**PROBLEM STATEMENT:**
Output word for word the lines from the one with "Open the ellipsis" to the final line of the data, both ends included, but skip the pictures.

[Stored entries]
"""

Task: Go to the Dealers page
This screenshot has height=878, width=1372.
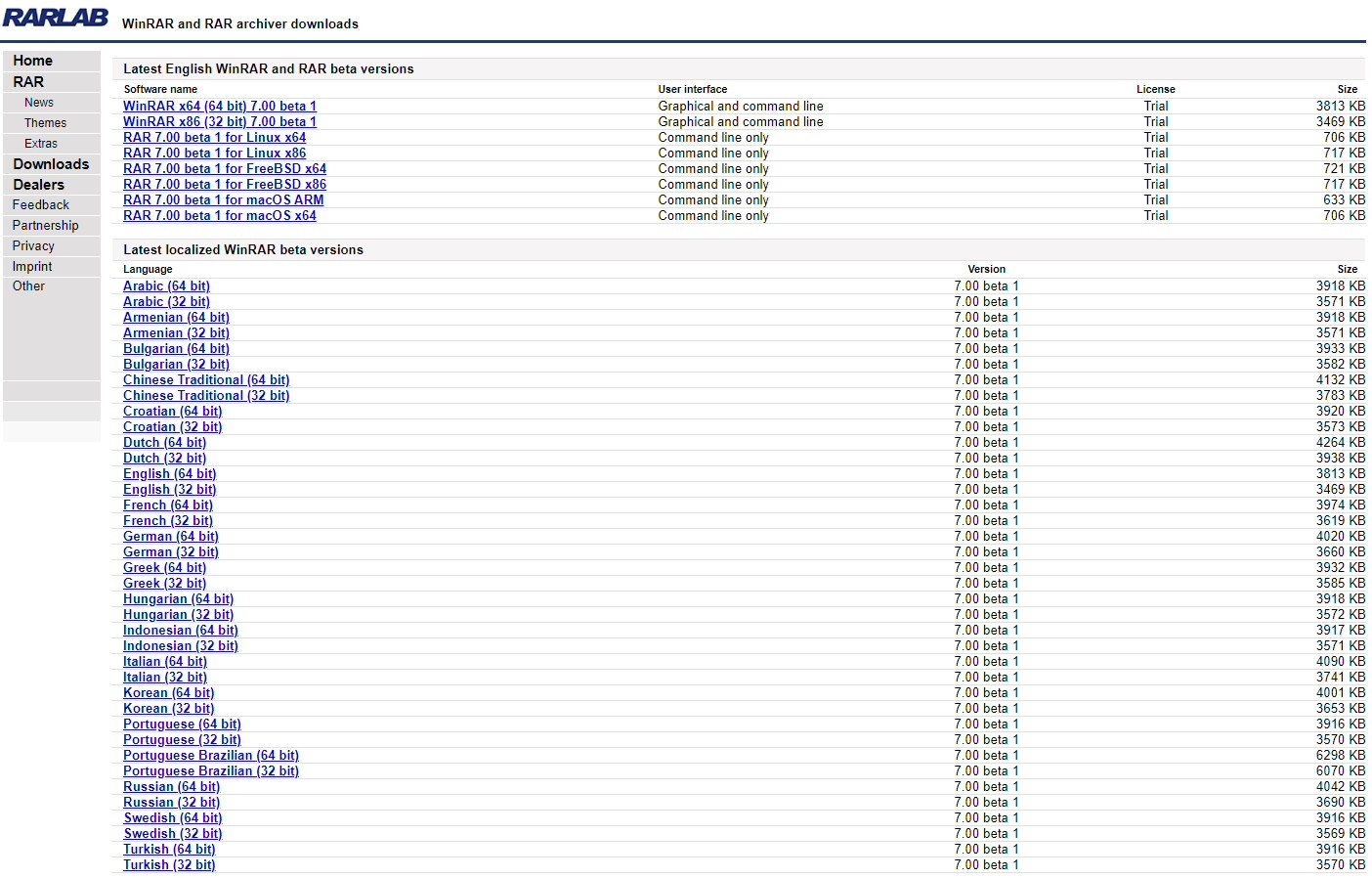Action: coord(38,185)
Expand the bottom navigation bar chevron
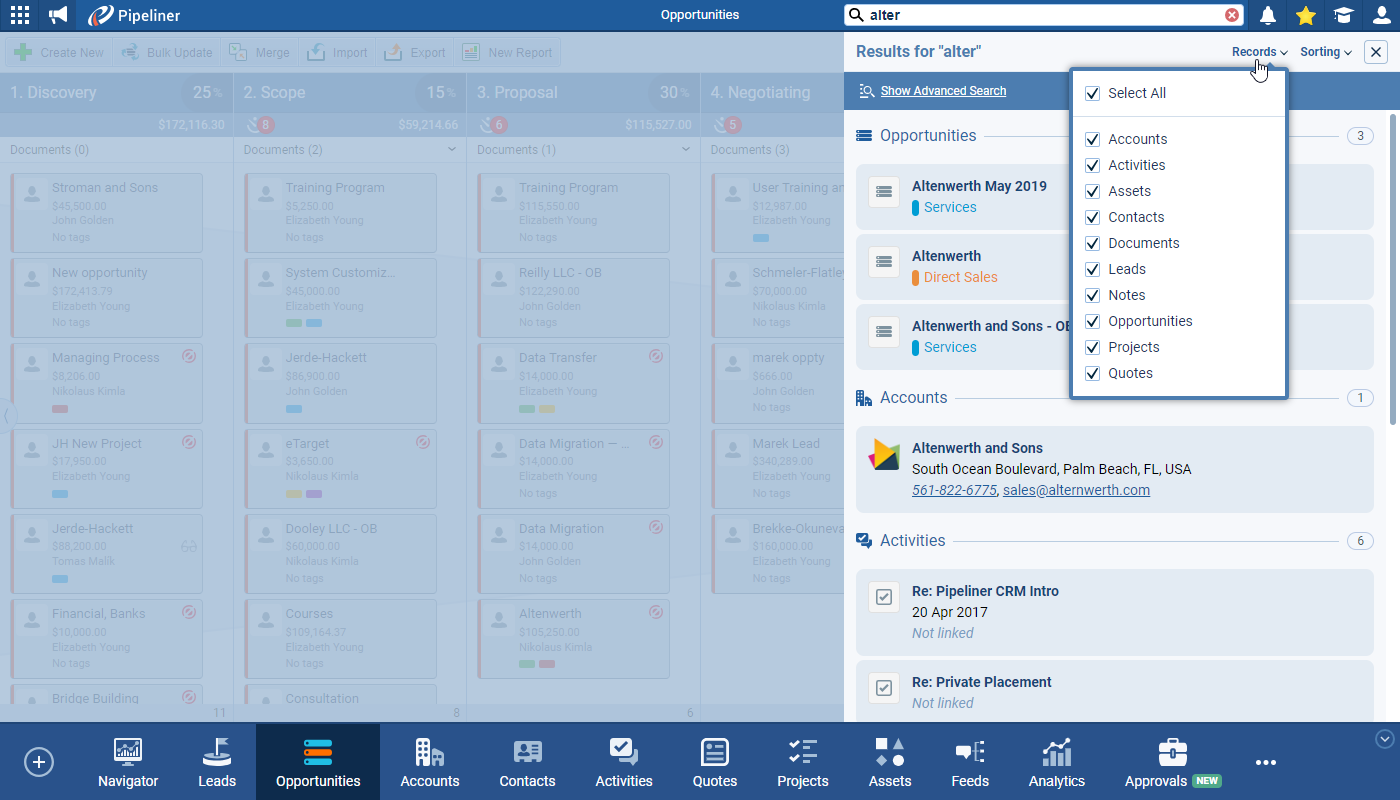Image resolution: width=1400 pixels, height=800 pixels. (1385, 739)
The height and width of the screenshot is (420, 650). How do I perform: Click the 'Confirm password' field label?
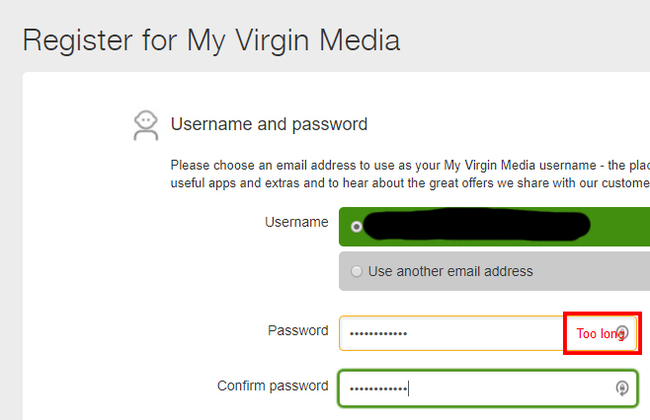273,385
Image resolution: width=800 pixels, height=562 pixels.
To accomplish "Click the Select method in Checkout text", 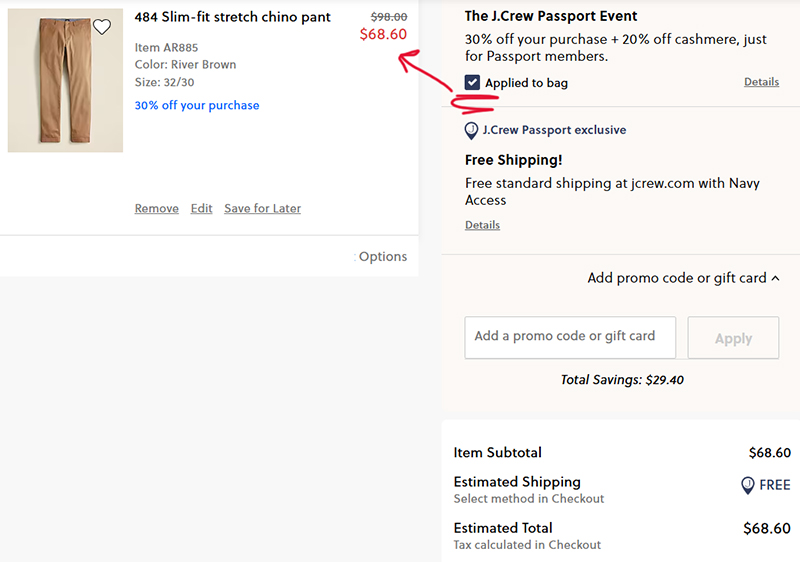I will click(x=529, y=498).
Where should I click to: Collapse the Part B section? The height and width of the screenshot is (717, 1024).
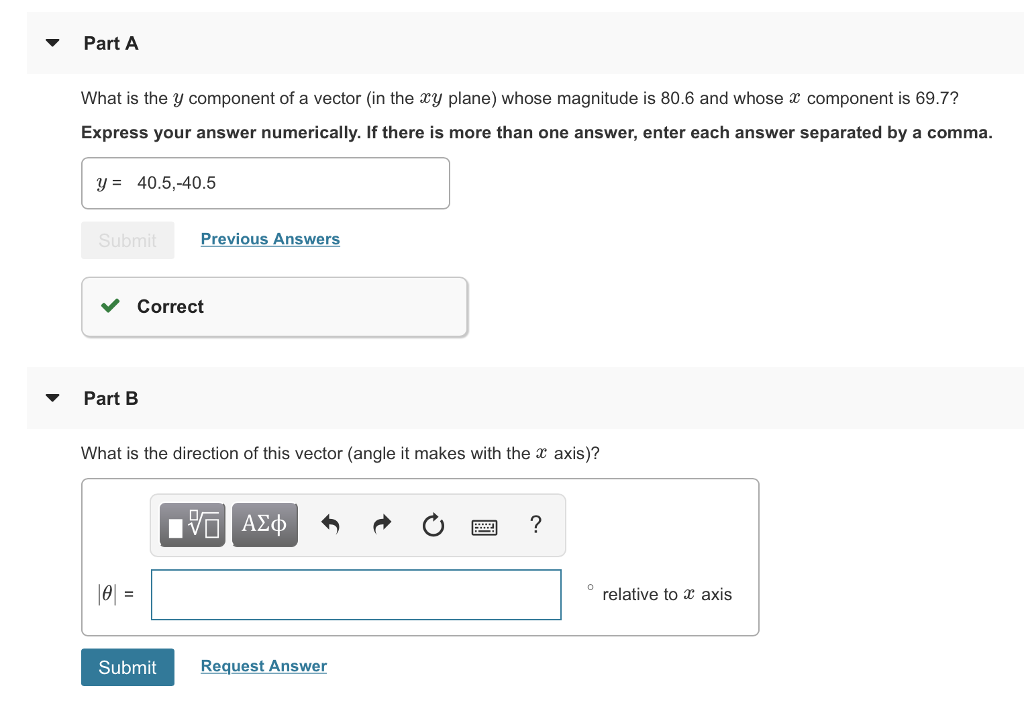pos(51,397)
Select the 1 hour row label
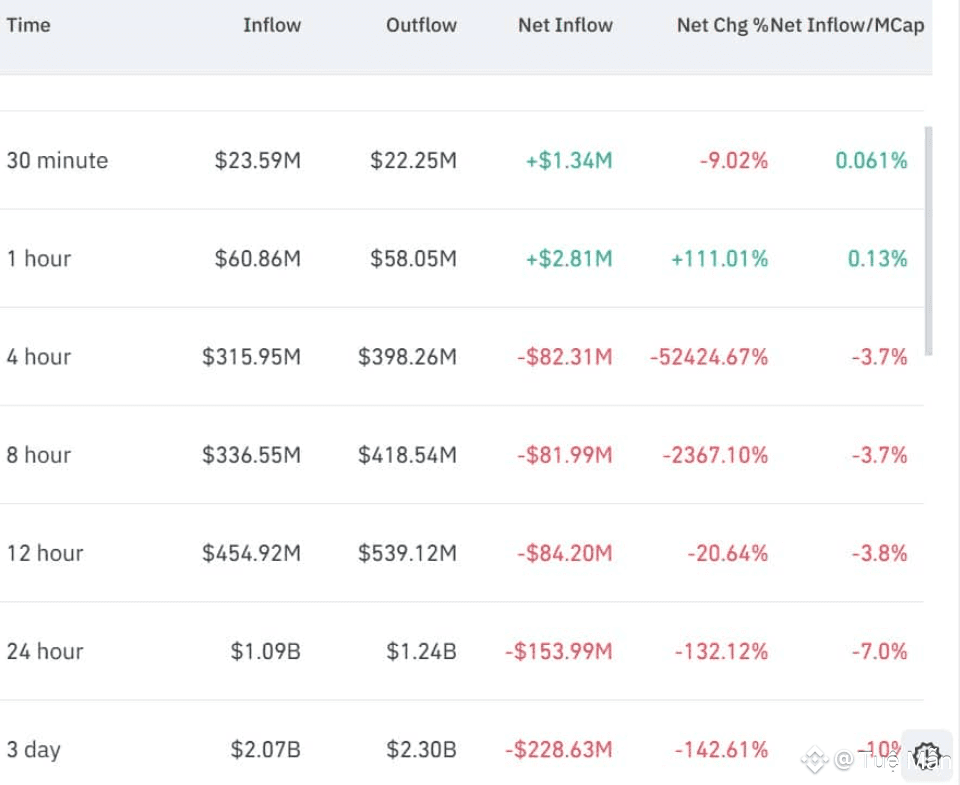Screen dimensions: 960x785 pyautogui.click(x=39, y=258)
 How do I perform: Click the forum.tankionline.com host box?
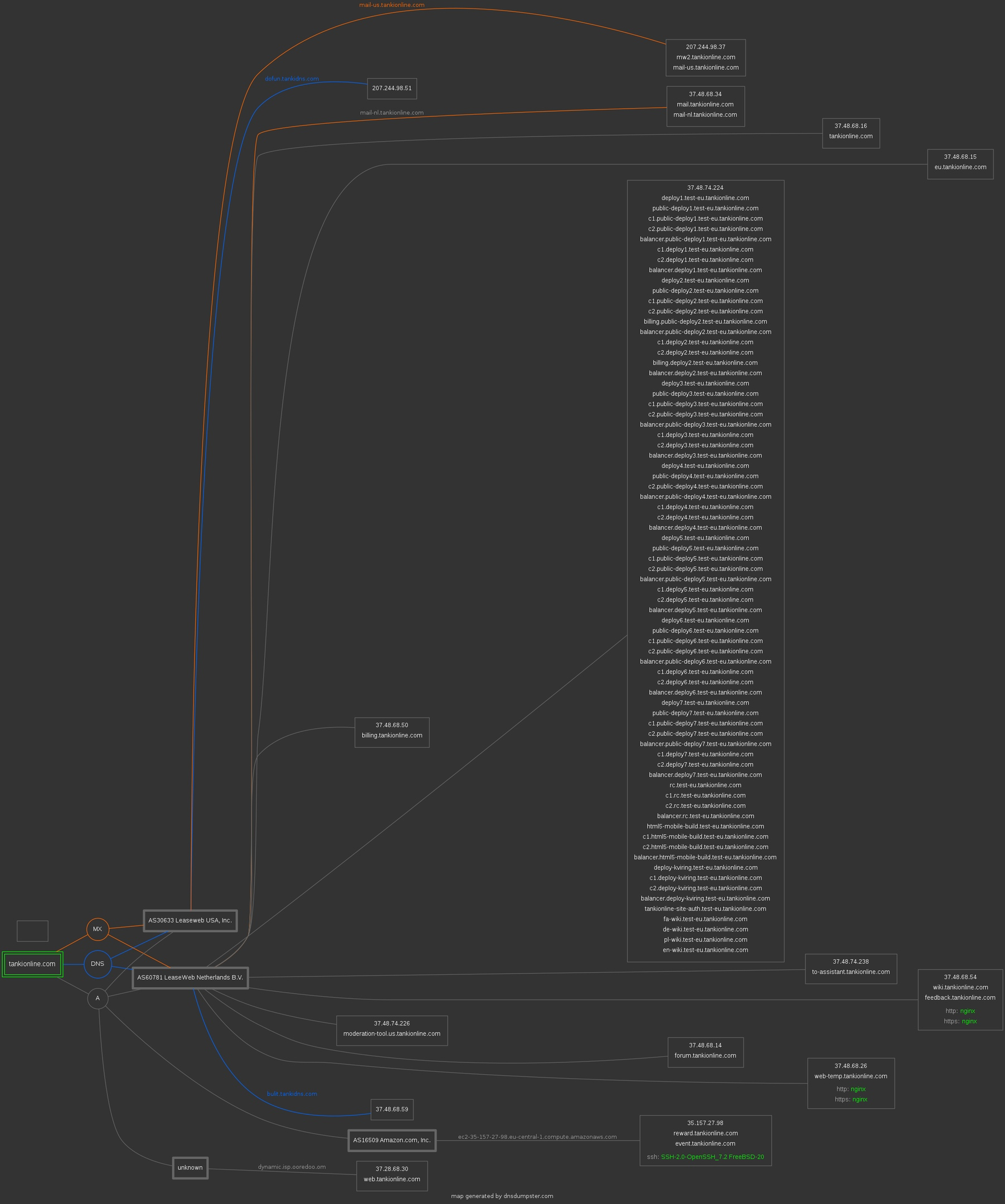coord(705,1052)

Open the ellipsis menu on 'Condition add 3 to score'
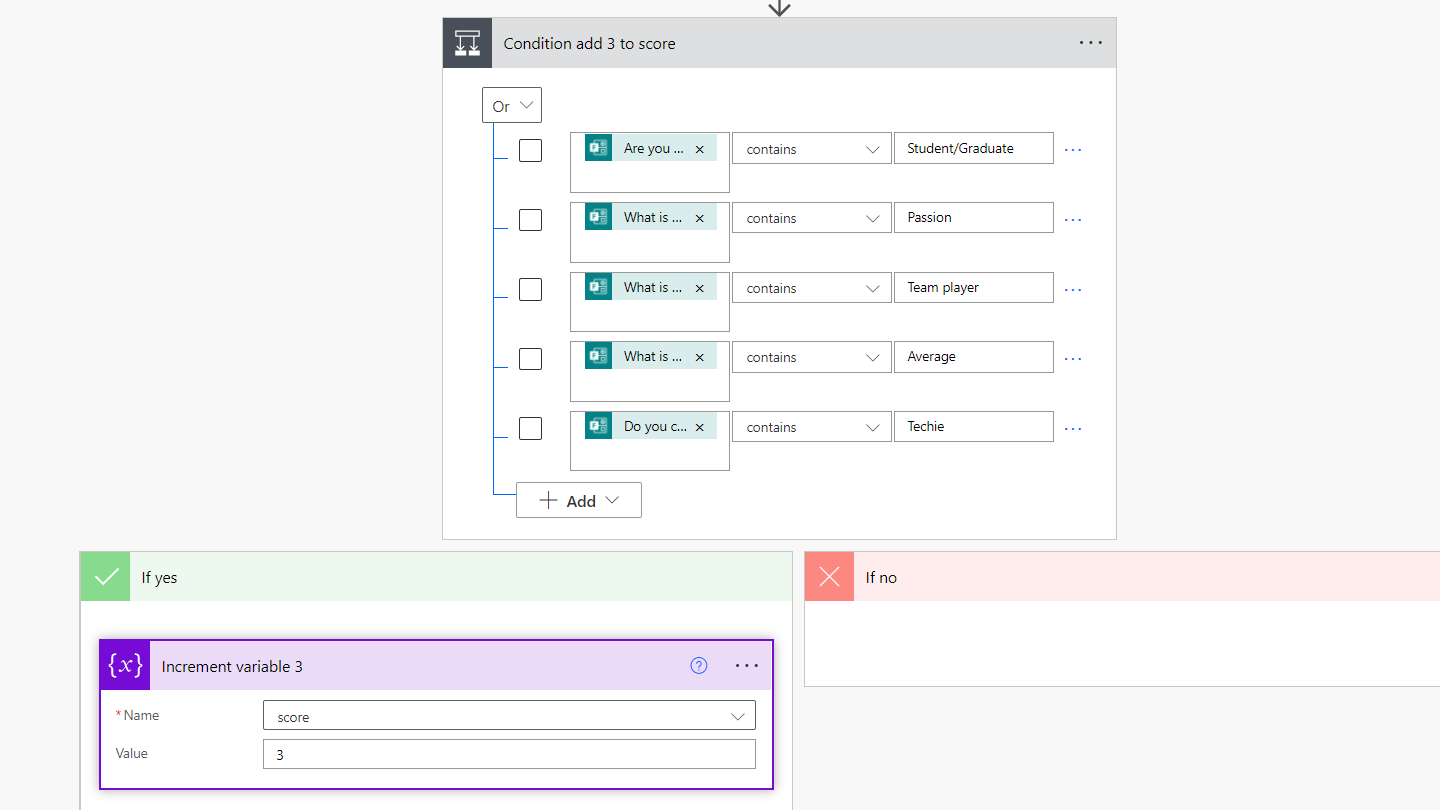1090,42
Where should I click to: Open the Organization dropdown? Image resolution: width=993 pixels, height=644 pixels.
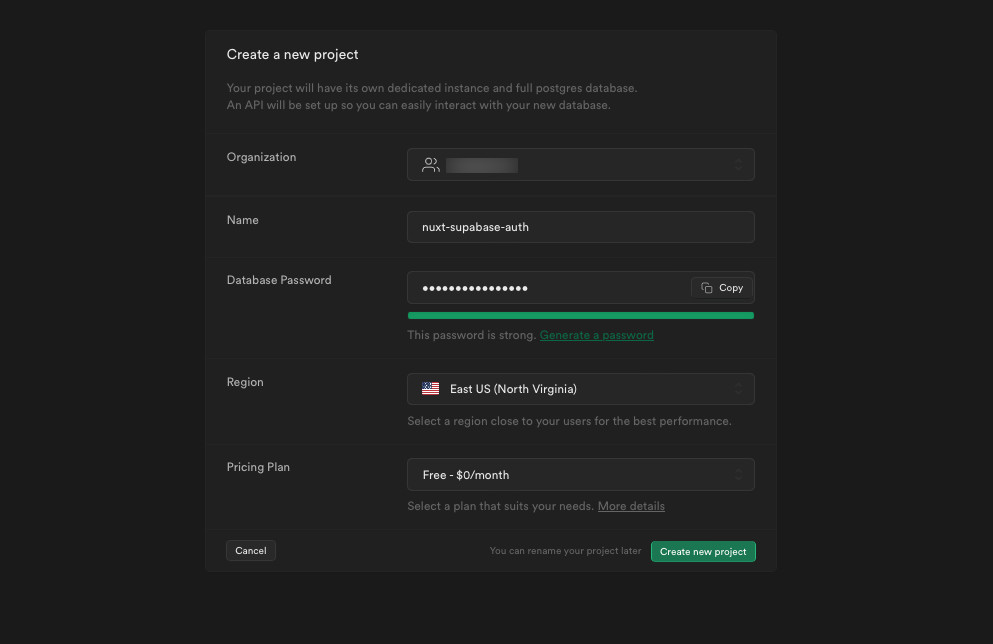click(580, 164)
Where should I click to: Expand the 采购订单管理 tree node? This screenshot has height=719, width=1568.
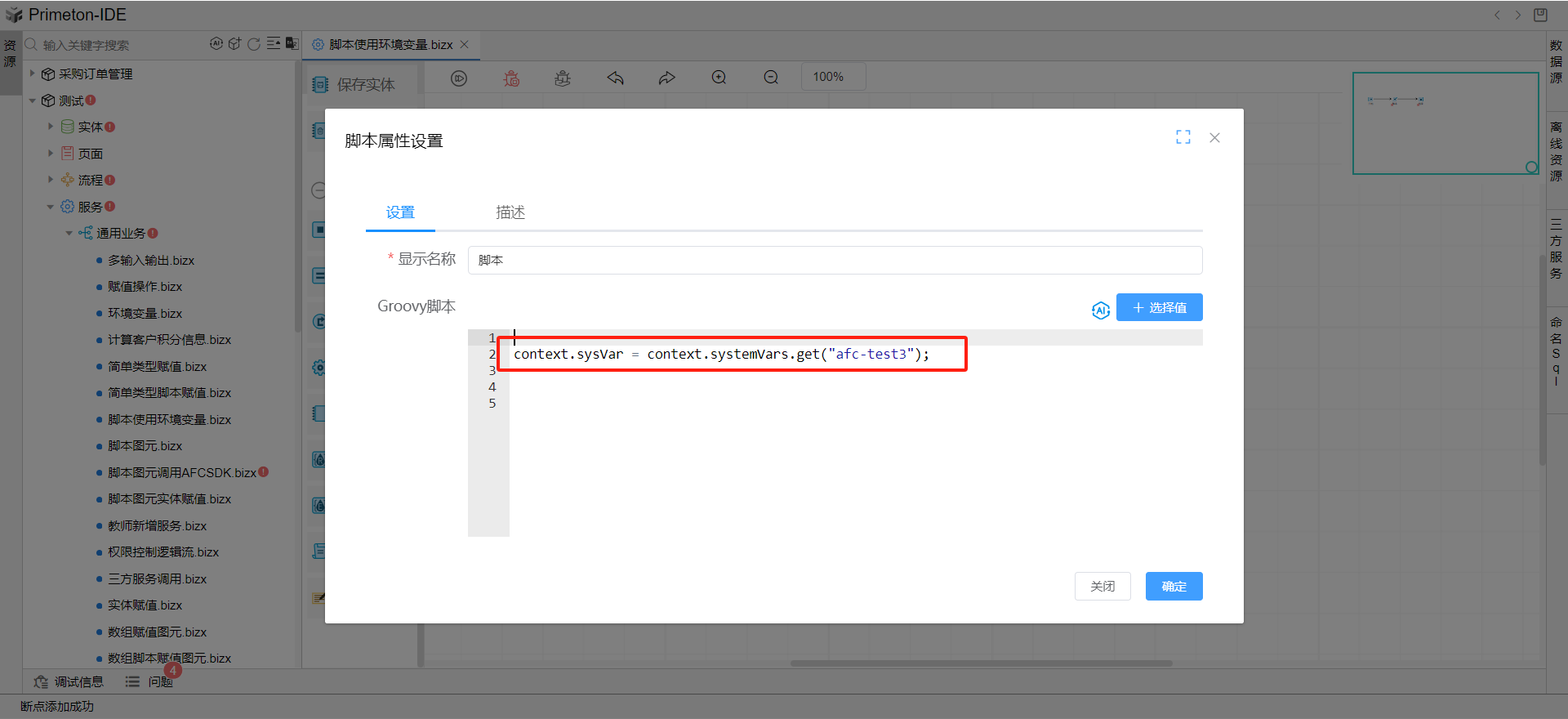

"""

**ANSWER TO THIS PROBLEM:**
Open the ellipsis menu on 'Condition add 3 to score'
1090,42
Where should I click to: Open the Organization dropdown? Image resolution: width=993 pixels, height=644 pixels.
click(580, 164)
Where should I click to: Expand the 采购订单管理 tree node? This screenshot has height=719, width=1568.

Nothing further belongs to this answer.